[Collected data entries]
==========
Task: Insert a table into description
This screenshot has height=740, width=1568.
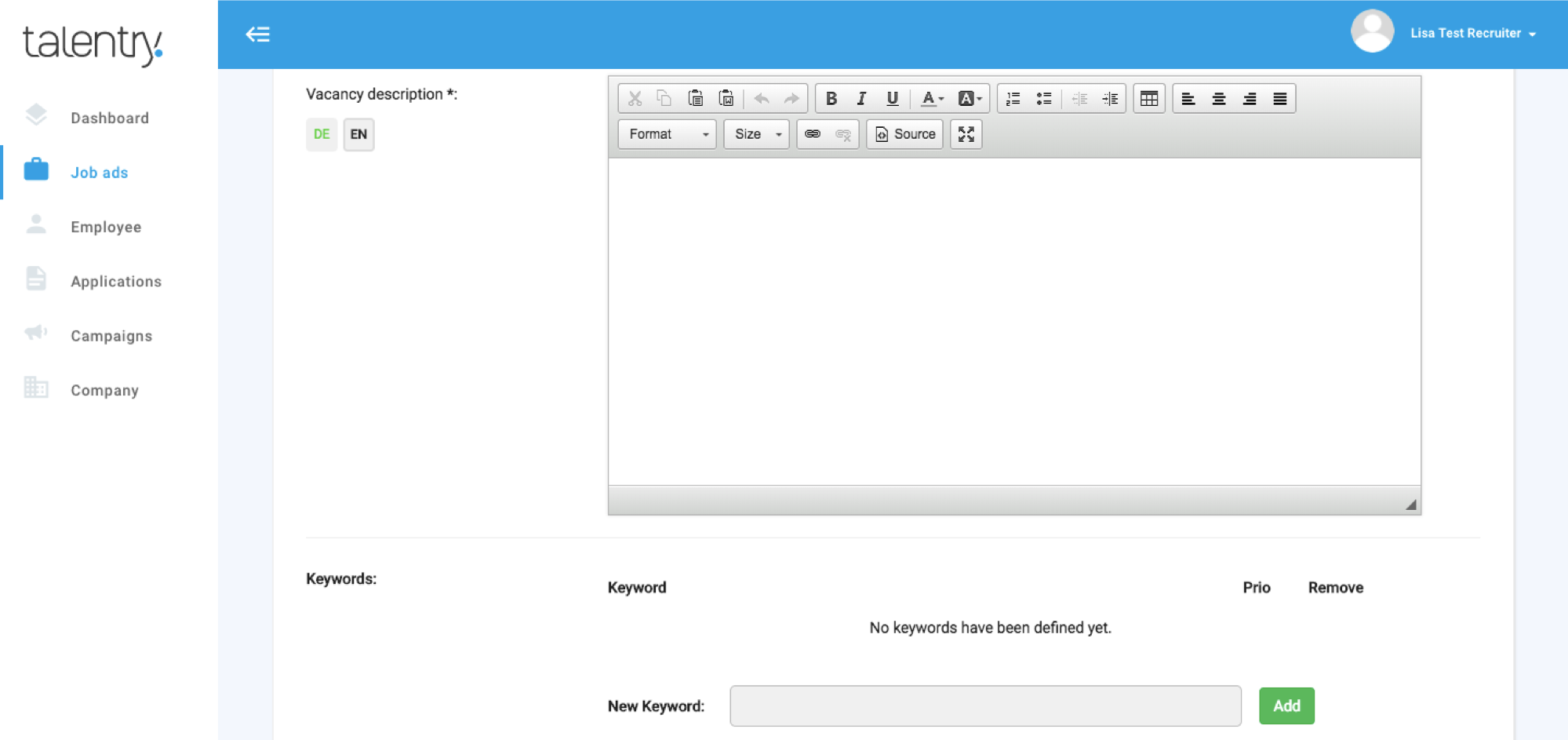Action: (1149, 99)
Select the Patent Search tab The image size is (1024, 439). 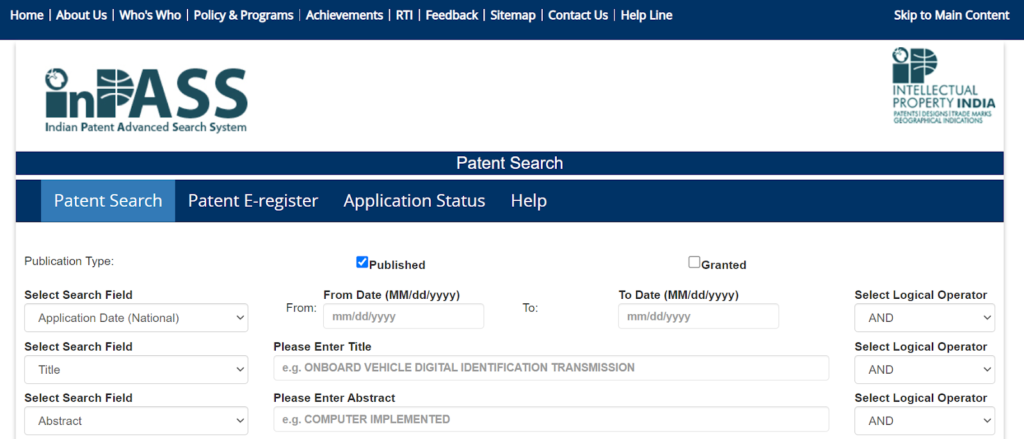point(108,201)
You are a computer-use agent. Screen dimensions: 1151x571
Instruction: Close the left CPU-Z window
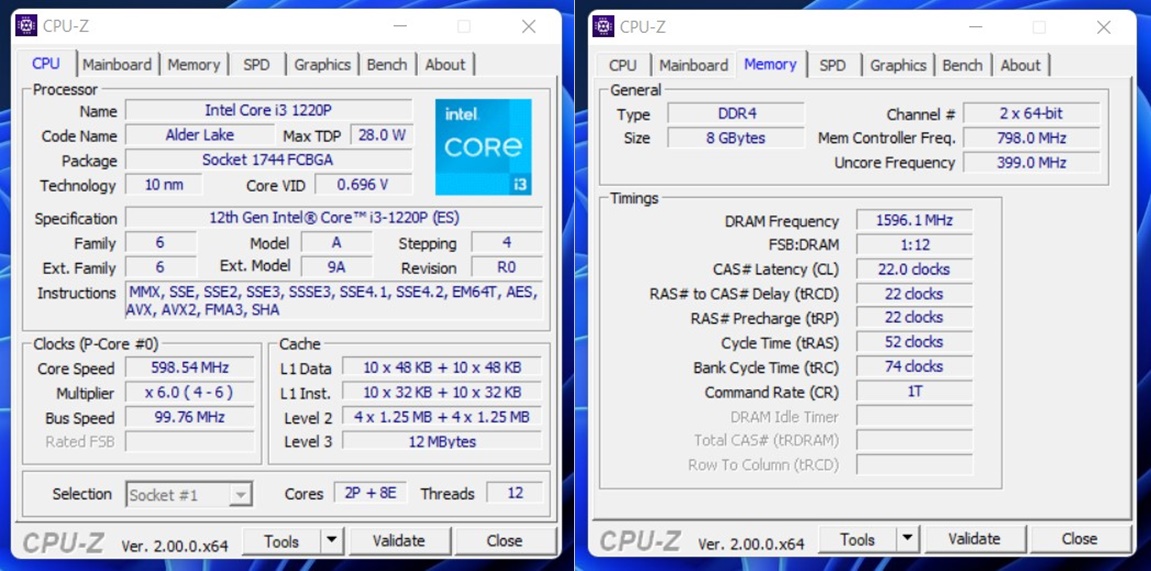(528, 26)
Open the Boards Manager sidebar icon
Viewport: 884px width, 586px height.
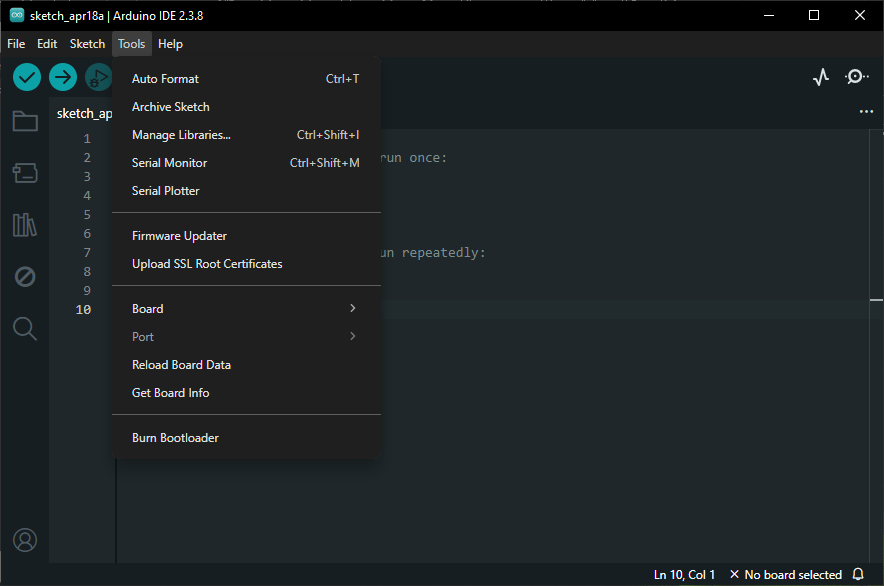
==========
• What is required
Line by line and exactly, reproduce the span from the line with "Instruction: Close the left CPU-Z window" through the end of the data above, both ends included, with pictures left out.

• Exercise answer
Instruction: Close the left CPU-Z window
(528, 26)
Open the Boards Manager sidebar icon
Viewport: 884px width, 586px height.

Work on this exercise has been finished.